Asked about these piles, Gerving said he hadn’t been out to the site recently and would have to look into it.

Regarding McKenny’s recent appointment, Brown said, “To me this looks like the fox guarding the hen house. Mr. McKenny has been in violation of the City of Eureka’s planning and building code for nearly a decade. That alone should disqualify him from serving on the county Planning Commission.”

McKenny was quoted in the Times-Standard apologizing to neighbors and saying they have “every right to be upset.” And he has reportedly made progress recently on new plans for the property, saying he’d like to turn it into a “bungalow, lodge-style” hotel operated as a franchise of a larger company.

Messages left for McKenny have not been returned.

At least one neighbor is willing to give him one more shot at redemption. When Sylvia Scott heard about McKenny’s appointment to the Planning Commission, she, like several other neighbors, called Bass to express her concerns. 

“I believe that if you’re going to be on any kind of board like this you should be aware of our city and environment,” Scott said in a phone conversation this morning. “This [the motel] brings down the whole neighborhood, and fixing it up would bring up the neighborhood.”

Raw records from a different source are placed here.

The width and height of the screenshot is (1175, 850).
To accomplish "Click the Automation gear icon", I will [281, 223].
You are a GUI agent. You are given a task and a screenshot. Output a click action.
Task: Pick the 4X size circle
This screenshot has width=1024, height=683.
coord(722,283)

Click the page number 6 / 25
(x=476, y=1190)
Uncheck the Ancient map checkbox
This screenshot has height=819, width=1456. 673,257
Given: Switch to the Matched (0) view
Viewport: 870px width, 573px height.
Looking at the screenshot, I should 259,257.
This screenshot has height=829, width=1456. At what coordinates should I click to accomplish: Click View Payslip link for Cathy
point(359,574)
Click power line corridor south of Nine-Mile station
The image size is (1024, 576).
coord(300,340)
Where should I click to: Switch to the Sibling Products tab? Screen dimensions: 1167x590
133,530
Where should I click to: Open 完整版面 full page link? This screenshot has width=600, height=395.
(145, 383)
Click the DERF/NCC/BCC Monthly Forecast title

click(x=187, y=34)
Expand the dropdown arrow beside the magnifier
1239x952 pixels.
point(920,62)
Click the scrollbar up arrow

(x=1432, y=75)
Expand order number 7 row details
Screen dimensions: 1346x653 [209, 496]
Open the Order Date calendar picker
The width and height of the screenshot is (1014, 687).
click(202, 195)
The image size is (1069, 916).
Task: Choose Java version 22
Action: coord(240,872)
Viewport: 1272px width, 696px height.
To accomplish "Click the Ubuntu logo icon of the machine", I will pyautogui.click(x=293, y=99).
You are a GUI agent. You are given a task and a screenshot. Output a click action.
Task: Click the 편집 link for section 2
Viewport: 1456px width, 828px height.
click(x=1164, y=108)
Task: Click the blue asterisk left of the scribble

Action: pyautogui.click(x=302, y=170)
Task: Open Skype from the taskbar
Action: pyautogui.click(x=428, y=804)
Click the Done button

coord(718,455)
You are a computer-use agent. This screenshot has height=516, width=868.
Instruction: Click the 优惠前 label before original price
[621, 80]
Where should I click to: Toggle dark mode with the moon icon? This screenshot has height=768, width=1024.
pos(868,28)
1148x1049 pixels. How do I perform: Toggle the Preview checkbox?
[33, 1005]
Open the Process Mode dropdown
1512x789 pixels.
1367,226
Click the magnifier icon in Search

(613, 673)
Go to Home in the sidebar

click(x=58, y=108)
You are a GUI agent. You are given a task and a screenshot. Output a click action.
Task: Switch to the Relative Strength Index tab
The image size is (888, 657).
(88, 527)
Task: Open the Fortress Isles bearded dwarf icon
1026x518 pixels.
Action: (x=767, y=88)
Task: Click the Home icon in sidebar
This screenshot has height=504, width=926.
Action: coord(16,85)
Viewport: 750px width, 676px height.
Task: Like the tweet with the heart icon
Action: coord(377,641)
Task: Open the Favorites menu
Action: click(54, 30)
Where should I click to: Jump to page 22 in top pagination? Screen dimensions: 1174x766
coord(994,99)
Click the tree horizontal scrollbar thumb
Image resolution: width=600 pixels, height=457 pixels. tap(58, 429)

Bass has placed Scott in charge of the neighborhood advisory group, which plans to meet with McKenny sometime next week. And Scott is hopeful that they’ll be able to move forward. Though she has yet to meet McKenny personally, Scott said that, based on what she’s read, he seems to have a lot of qualifications for serving on the commission.

“But I think if you’re going to be on board like this you need to be held accountable, more accountable than just the general public,” Scott said. “I think he’s perfectly qualified. And he’ll be even more qualified once he cleans up the Downtowner.”